# Can we split a vector into positive and negative parts in LP?

Say you have a vector $v$ with $n$ length $v=\begin{bmatrix}v_1&\dots&v_{n}\end{bmatrix}$ can we write as $v=v_+-v_-$ where $v_+$ agrees with $v$ on non-negative components and is $0$ otherwise and $v_-$ agrees with $v$ on non-positive component and is $0$ otherwise.

Eg: $v=[-1,-3,4,5,0,0,1,2,-3,-4]$ then $v_+=[0,0,4,5,0,0,1,2,0,0]$ and $v_-=[-1,-3,0,0,0,0,0,0,-3,-4]$ holds.

I tried using $\max(0,v_i)\leq v_+(i)$ and $v_-(i)\leq\min(0,v_i)$ operations. I am unable to write this correctly without convex optimization.

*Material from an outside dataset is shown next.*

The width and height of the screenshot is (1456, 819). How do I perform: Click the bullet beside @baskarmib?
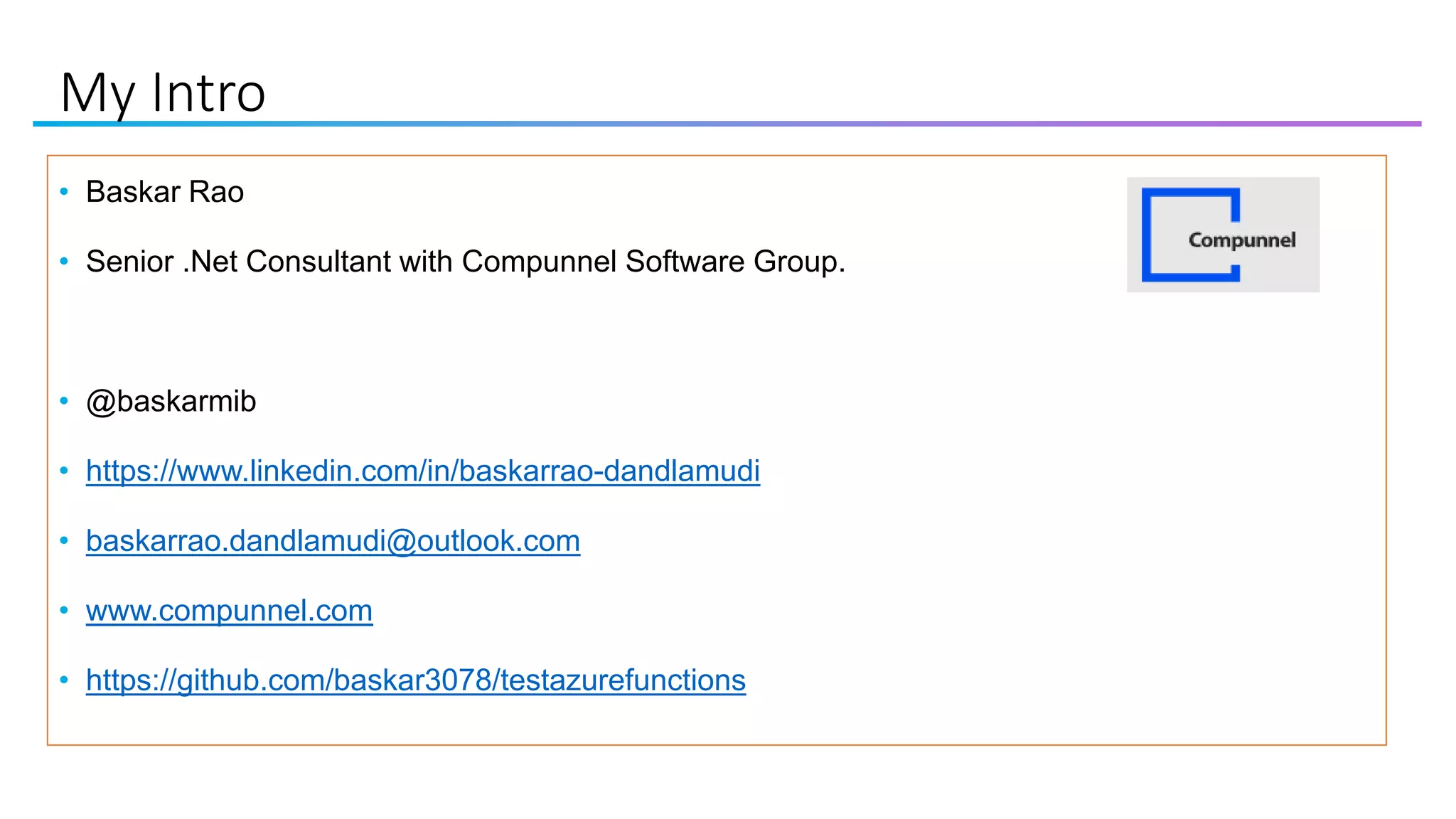tap(64, 401)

$v$ is not a constant for me and is a variable. So is there a way to do this with only feasibility Linear Programming with only perhaps $O(1)$ integer variables?

Unfortunately, in the general case, no.

Consider if we had a single variable $x$, one can then write out $x = x_+ - x_i$, and have that $x_+, x_- \geq 0$.

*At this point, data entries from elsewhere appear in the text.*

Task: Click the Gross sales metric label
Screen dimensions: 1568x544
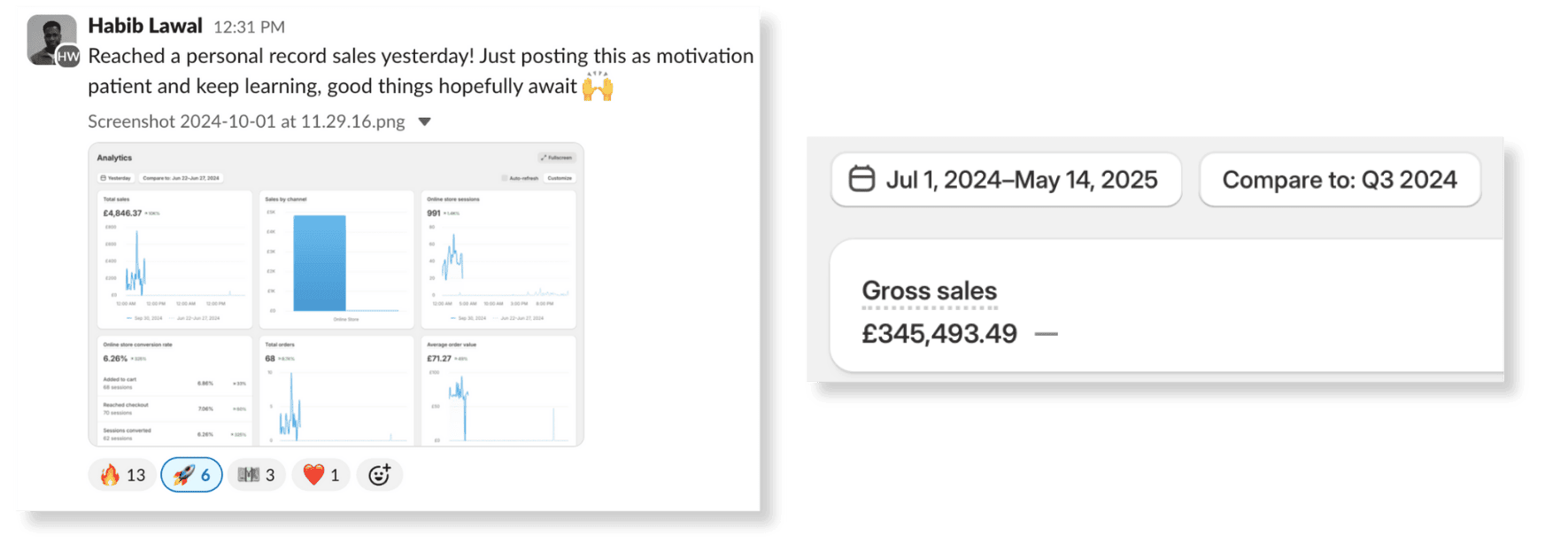Action: point(929,291)
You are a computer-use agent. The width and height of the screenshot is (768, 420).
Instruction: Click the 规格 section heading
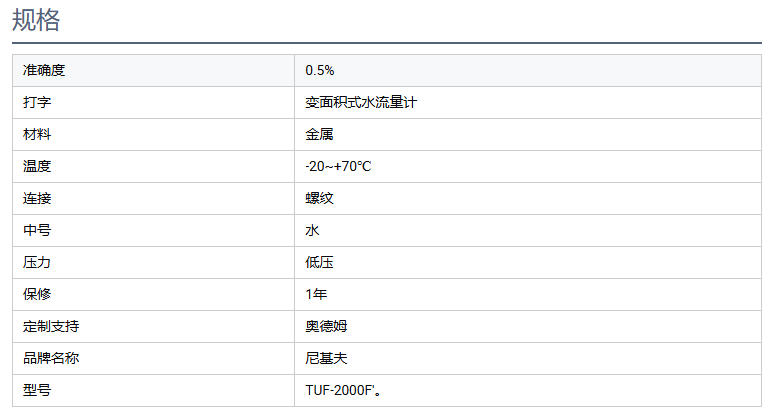click(x=36, y=20)
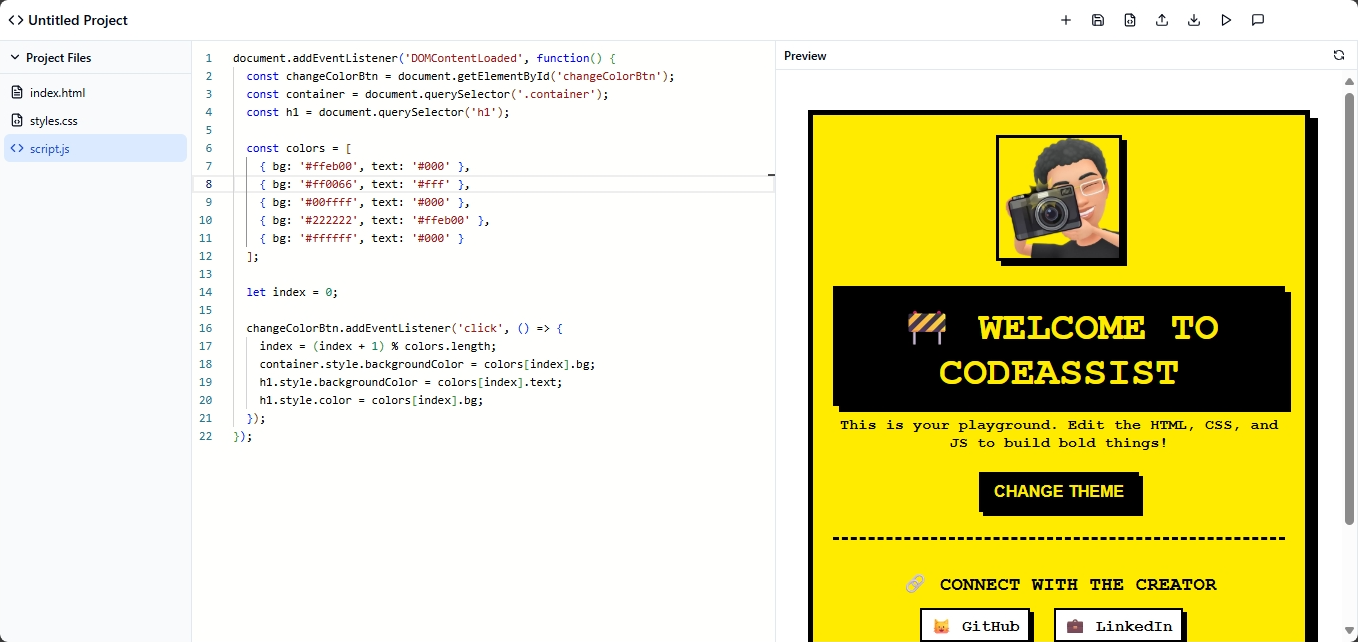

The problem is that one can increase both $x_+$ and $x_-$ by any value $\Delta$ and the value for $x$ stays the same. There isn't any convex way to enforce that one of the values is 0. $\min\{x_+, x_-\} = 0$ is non-convex. One can understand that trying to enforce this is non-convex, by considering two axes, one for $x_+$ and the other for $x_-$. Requiring that one of them be 0, is equivalent to enforcing that the solution must lie on an axis - any penalty incurred where they are both non-zero (e.g. $\min\{x_+, x_i\}$, or $x_+ x_-$), then implies non-convexity.

One may be able to deal with this in an acceptable way by applying an $\ell_1$ penalty of $c(x_+ + x_-)$ for some small constant $c$ which doesn't cause too much distortion to the objective.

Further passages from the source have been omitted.